Leggi anche: Dal cibo al monitoraggio ambientale, fino all’energia: perché dobbiamo portare l’IoT sott’acqua
L’ultima esperienza prima di lanciare la startup Connecting Food, Volpi l’ha maturata in Avril Sofiproteol, una delle più importanti multinazionali francesi dell’agroalimentare. Bagaglio notevole che ha messo poi a frutto in un’azienda innovativa che finora ha investito 10 milioni di euro nel proprio prodotto software rivolto ad aziende e consumatori. Con un legame così forte con la Francia, di cui ne conosce soprattutto le potenzialità per gli imprenditori, non potevamo non soffermarci su alcune questioni.
Come è la startup nation?
Non scopriamo ovviamente oggi le differenze – e le rivalità – tra italiani e francesi. Ma se analizziamo il tessuto economico dei nostri cugini quali sono gli elementi più distintivi? «In Italia abbiamo tante aziende famigliari di medie dimensioni, mentre in Francia hanno la tendenza a creare società più importanti. Le due linee portano vantaggi e svantaggi. Il vantaggio francese è che da maggiori rigidità e logiche da ingegneri viene garantita la solidità. E se sei solido hai più risorse da investire». Dalla sua l’Italia ha sempre vantato un talento indiscusso sul fronte delle creatività. «Ma c’è una sotto capitalizzazione globale e gli investimenti in innovazione sono molto bassi. Si inventa, si produce e si vende, ma non si pensa alla crescita e all’innovazione».
“Se si decide di voler rendere la Francia una startup nation, allora significa che bisogna mettere a terra delle azioni”
Quel che dunque mancherebbe all’Italia rispetto alla Francia è la capacità di guardare oltre il breve e medio periodo. «Questo anche perché la Francia è stato un paese capital-socialista, con pianificazioni quinquennali. Se si decide di investire in determinate filiere vengono portate avanti azioni concrete», spiega Volpi.

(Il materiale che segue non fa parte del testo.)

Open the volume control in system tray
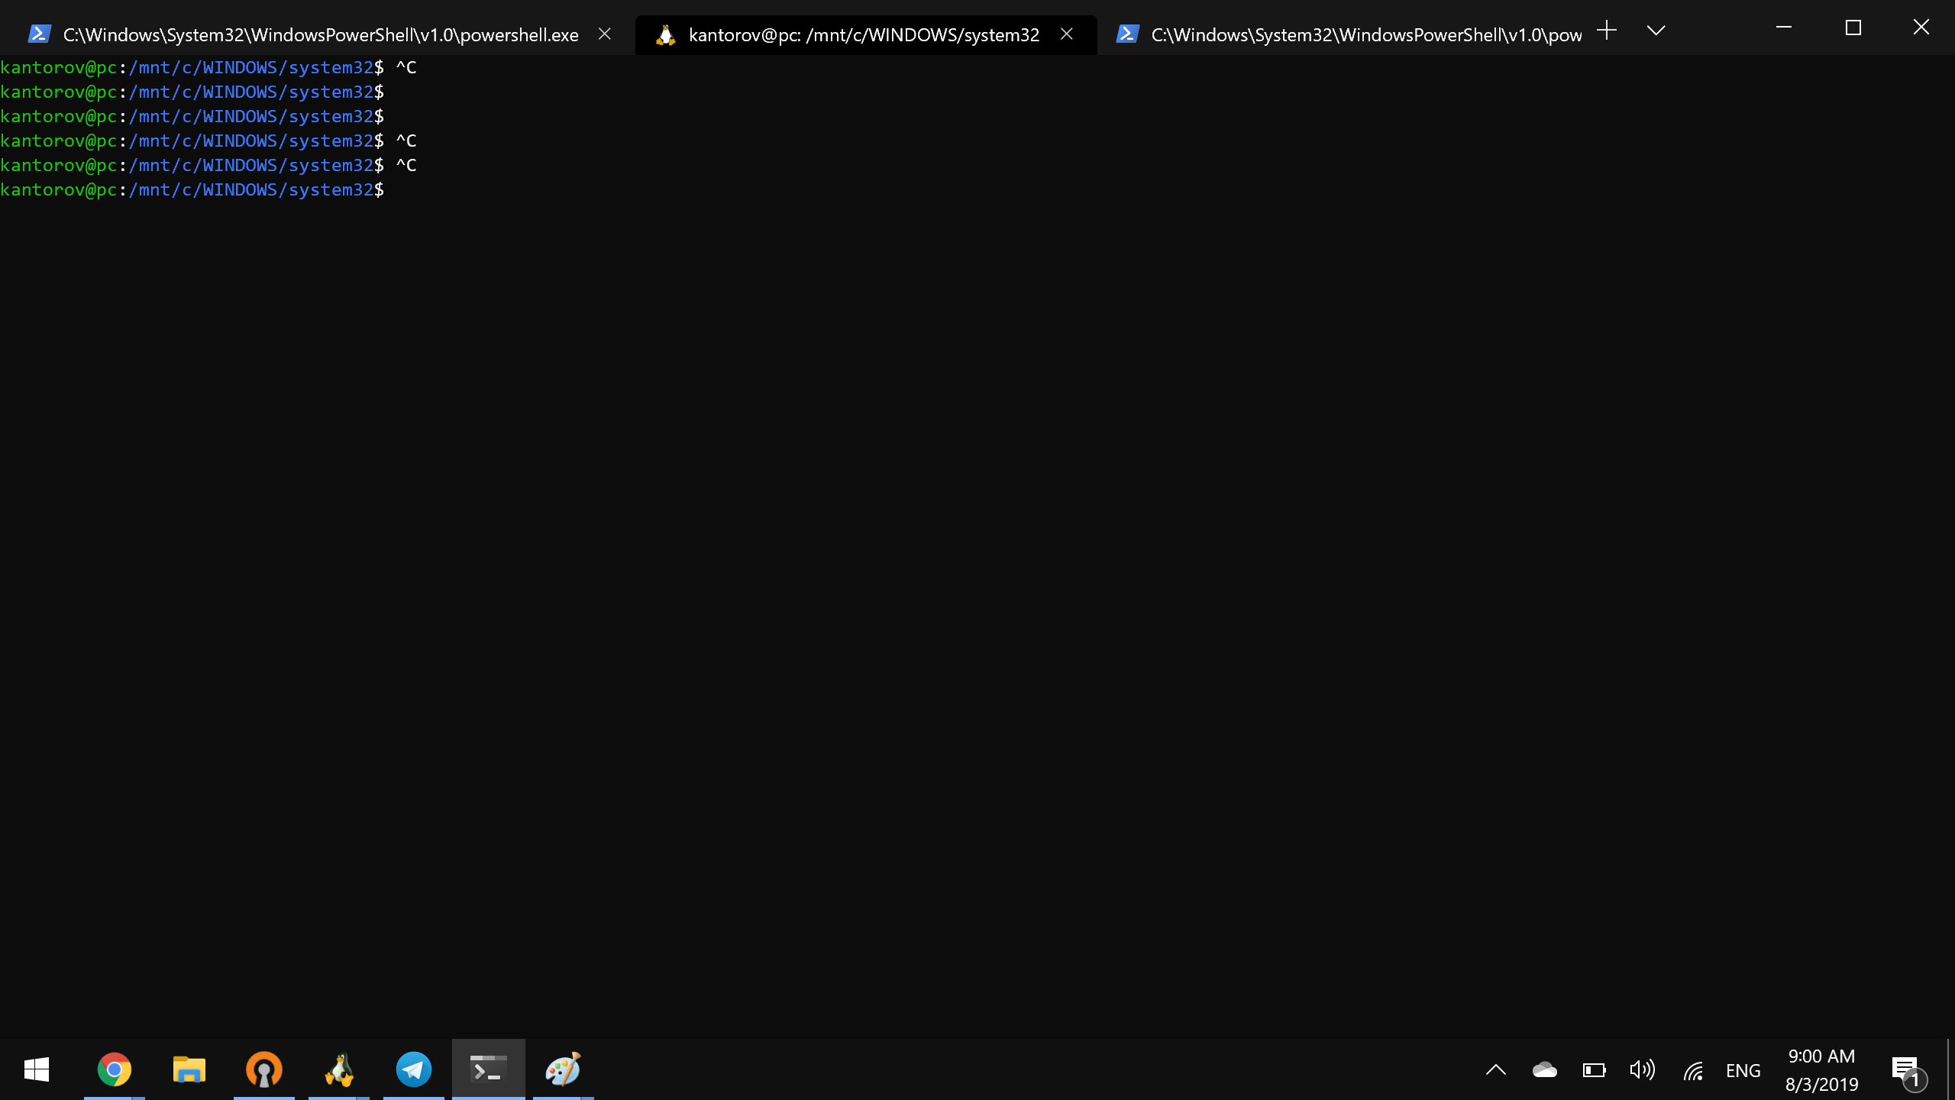The height and width of the screenshot is (1100, 1955). click(x=1642, y=1070)
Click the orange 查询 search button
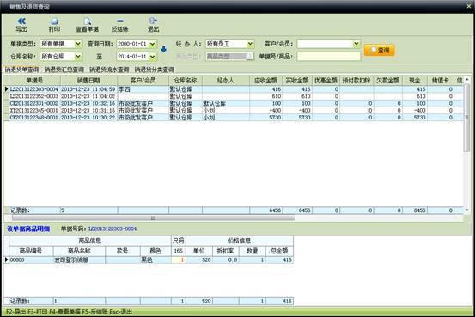The image size is (475, 317). click(380, 50)

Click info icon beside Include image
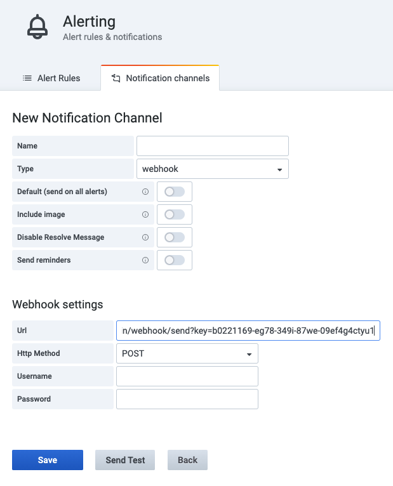coord(145,214)
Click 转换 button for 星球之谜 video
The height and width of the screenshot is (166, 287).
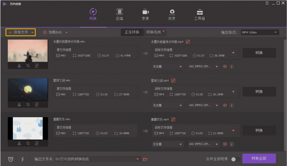tap(259, 92)
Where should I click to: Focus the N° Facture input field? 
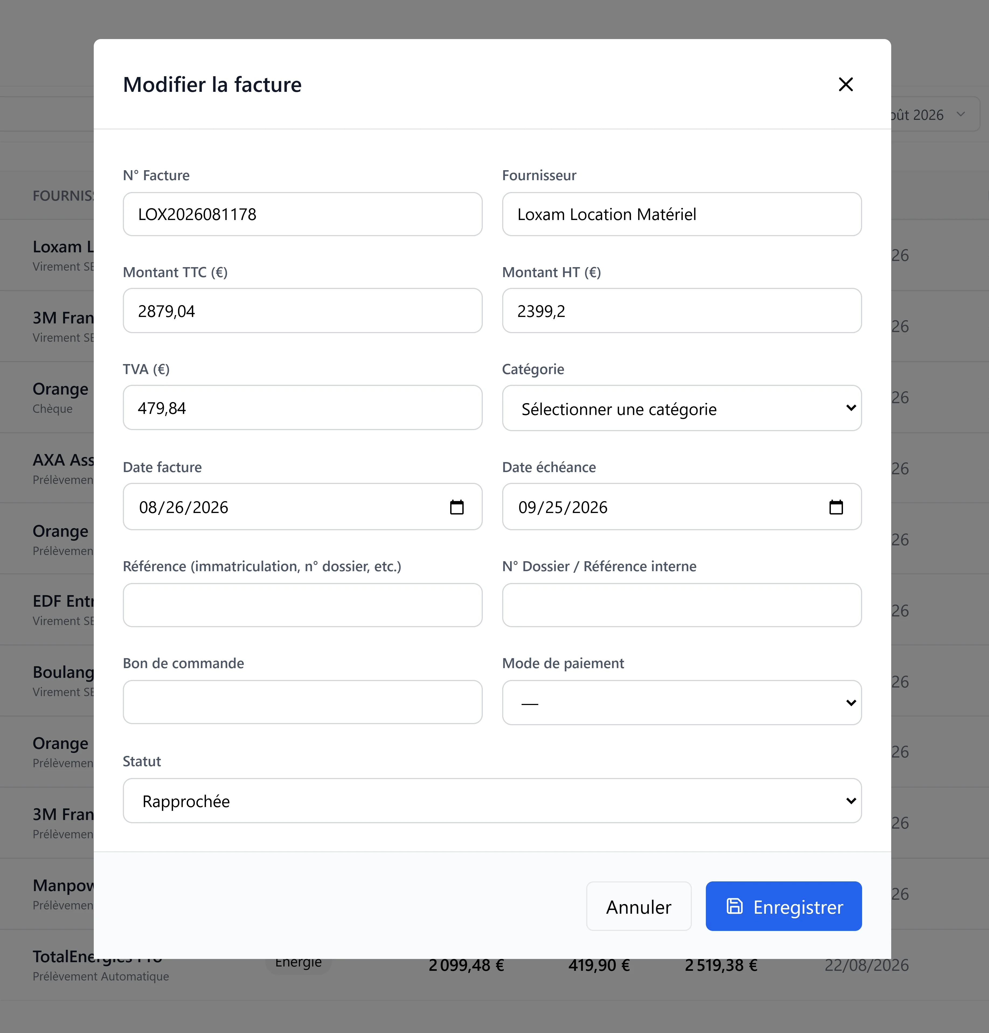coord(303,214)
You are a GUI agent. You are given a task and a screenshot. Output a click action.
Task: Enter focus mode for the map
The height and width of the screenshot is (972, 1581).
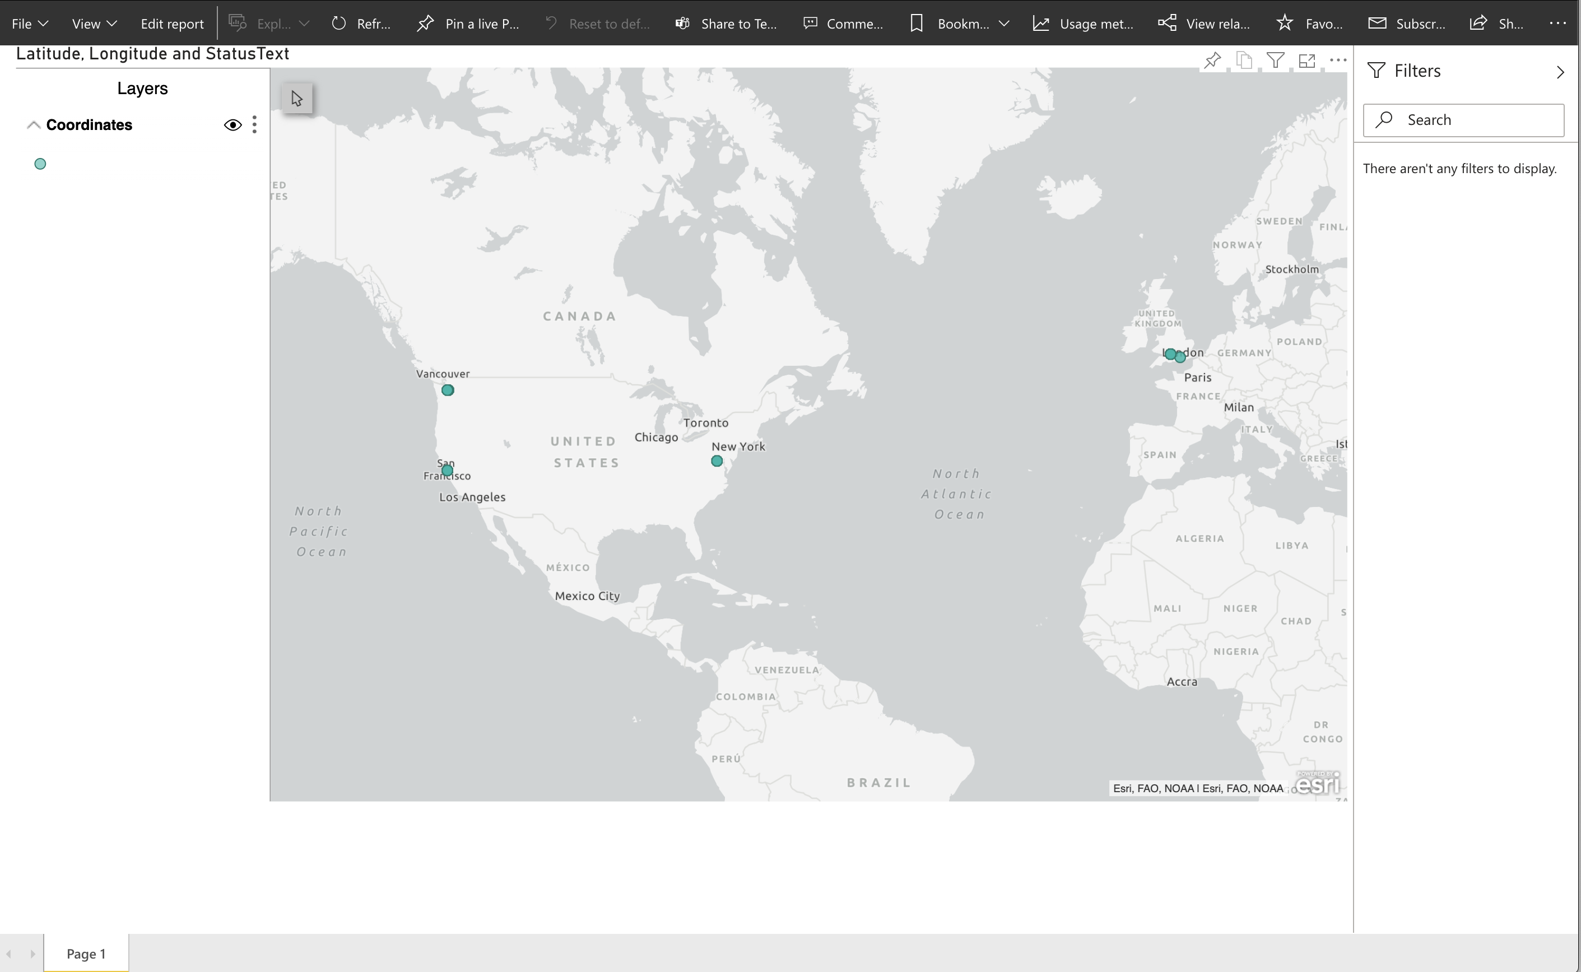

Tra gli ecosistemi più innovativi a livello europeo, anche la Francia ha attraversato un percorso di crescita e sviluppo, a partire dalla mentalità.
Leggi anche: «Vogliamo dare una casa alla sostenibilità. Partiamo da Venezia per raggiungere ogni angolo del mondo». La startup illuminem.com raccontata da Andrea Gori
«Ho iniziato a seguire questo mondo nel 2000, quando in Francia, se fallivi, voleva dire che eri finito come imprenditore. Non c’era ancora la logica statunitense, ma fortunatamente questo approccio è cambiato». E da lì l’ecosistema si è strutturato, con collaborazioni e sinergie tra vari soggetti. «Ci sono molte più strutture: università, aziende e Stato hanno tutti obiettivi di valorizzazione. Sconvolge molto meno il fatto che un’idea come quella di Sorare (qui vi raccontiamo che cosa fa la scaleup francese, ndr) sia partita da zero e in pochi anni valga già miliardi».
“Io e Maxine Roper abbiamo fondato Connecting Food perché volevamo cambiare il modo di gestire la supply chain nell’alimentare”
Contano senz’altro il talento, le tecnologie e perfino il timing, ovvero il momento storico in cui un’innovazione viene proposta sul mercato sotto forma di prodotto. Ma, inutile nasconderlo, soprattutto all’inizio serve un aiuto anche in termini di incentivi pubblici e privati. «Non parliamo di 10mila euro. In Francia puoi ricevere aiuti nell’ordine di centinaia di migliaia di euro. Si parte dal concetto che creare un’azienda significa investire. Se dai le dimissioni per fondare una società, ricevi comunque la disoccupazione a patto che tu poi dimostri il percorso fatto». Una strada da imitare forse in salita, ma che sembra comunque tracciata a giudicare anche da quel che si sente dire in Italia. CDP Venture Capital ha di recente specificato che il modello a cui puntare è proprio quello francese.
Cosa fa Connecting Food?
Nel corso dell’intervista abbiamo dedicato tempo anche a scoprire Connecting Food, società francese che lavora molto anche in Italia (ha una sede a Milano). «Io e Maxine Roper l’abbiamo fondata perché volevamo cambiare il modo di gestire la supply chain nell’alimentare. Nel corso della filiera molti prodotti vengono sprecati e ci sono grossi sforzi per gestire la tracciabilità». Il software proprietario e offerto tramite soluzione SaaS (Software as a Service) va incontro alle esigenze delle imprese, le quali a propria volta possono rendere più consapevoli i consumatori. Un semplice QR Code su un barattolo li informa, ad esempio, sulle origini delle materie prime.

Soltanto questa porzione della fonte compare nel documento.